A sublimação ou culpa com relação à energia sexual, inclusive com relação à masturbação - ou seja: celibato - deixa muitas pessoas irritadas, agressivas, explosivas e tão descontroladas que acabam sendo instintivas em dados momentos, vindo a ser capazes até mesmo de estuprar uma criança: aquele ser de espírito puro que a ninguém “contaminaria”, vulnerável e facilmente manipulável. ... E isso é bem simples de “deixar para lá” para quem “tem” o poder de conceder o perdão divino ou trocá-lo por orações...

A única maneira do celibato não causar desequilíbrios como os citados é o controle medicamentoso da libido com, se necessário, tratamento hormonal.

A parte boa, à época, é que muitas religiões fizeram papel de agentes de saúde pública quando ditavam regras sobre o que deveria ou não ser feito para evitar doenças, com ameaças de castigos divinos. Isso foi bom em momentos em que as ciências ainda não podiam explicar as causas, por exemplo, de atos incestuosos levarem à descendência defeituosa. Hoje, porém, falar em castigos divinos em vez de dar explicações científicas não gera os melhores resultados.

Virgindade, nos termos biológicos, é considerada como a presença do hímen não rompido.

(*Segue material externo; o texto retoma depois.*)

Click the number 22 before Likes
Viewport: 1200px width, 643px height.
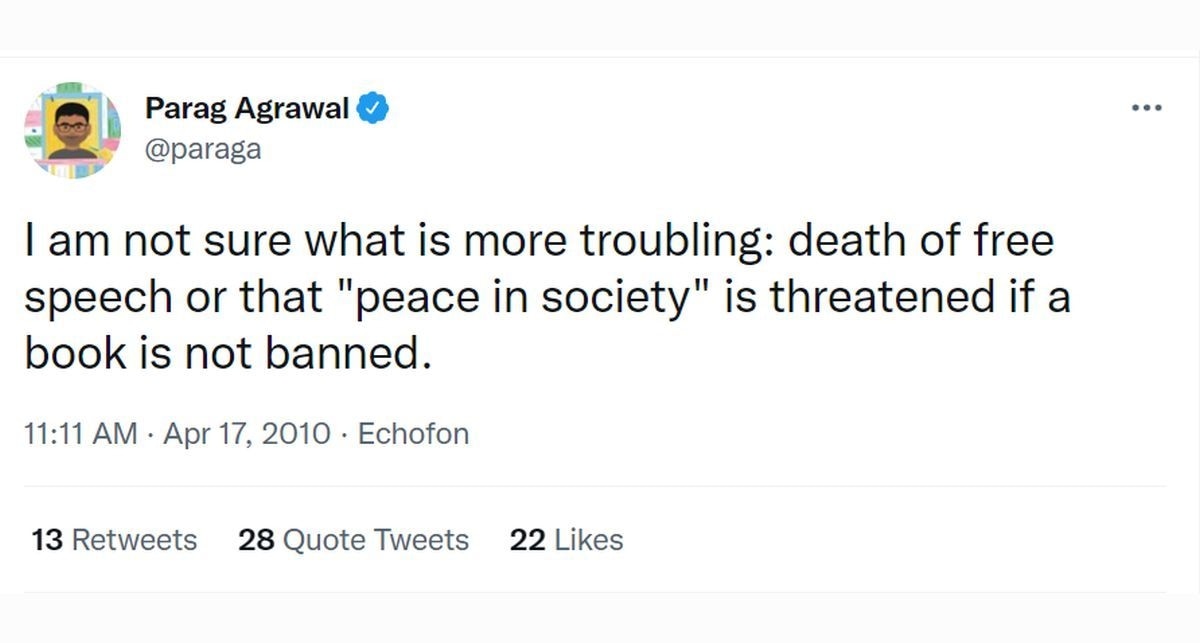pyautogui.click(x=526, y=540)
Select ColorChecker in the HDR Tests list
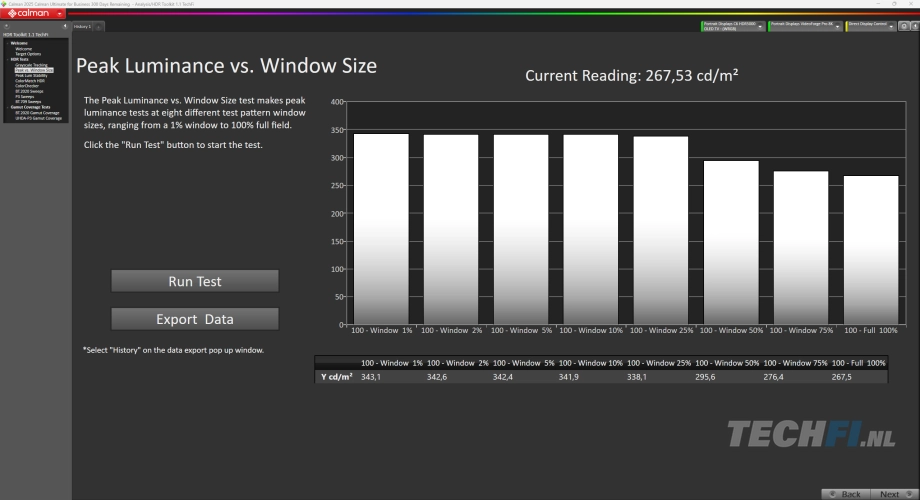Screen dimensions: 920x500 [x=27, y=86]
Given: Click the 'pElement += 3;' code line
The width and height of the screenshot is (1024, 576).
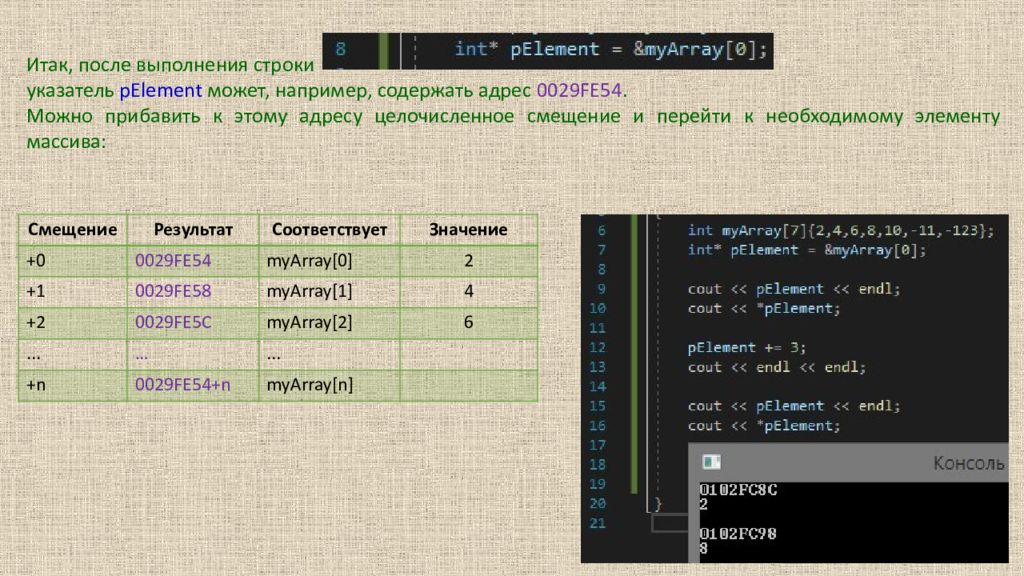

Há vários tipos de hímen, um deles não se rompe durante o sexo... Logo pode haver “virgens” não tão  virgens...

Nem todo tipo de hímen leva a sangramento visível quando rompido, o que levou (e ainda leva) muitas mulheres a sofrerem preconceitos e punições sem terem enganado ninguém.

Ainda hoje percebemos que a noção que perdura é de que virgindade é algo super sagrado, que deve ser guardado, não por motivos de precaução (planejamento familiar, evitar abusos, evitar doenças), como deveria ser, mas porque existe o preconceito de que a  mulher que faz sexo é impura, é fácil... E o esperado ainda é que deve se “guardar” para o casamento...

Tal exagero na valorização de uma pele, não de um ato ou de suas consequências, e a idealização da famosa lua de mel, criou uma expectativa tão grande pela “primeira vez”, que leva as meninas a esperarem por um momento mágico, uma primeira vez maravilhosa na hora certa, com a pessoa certa... O que logicamente lhes causa, na maioria das vezes, uma grande frustração.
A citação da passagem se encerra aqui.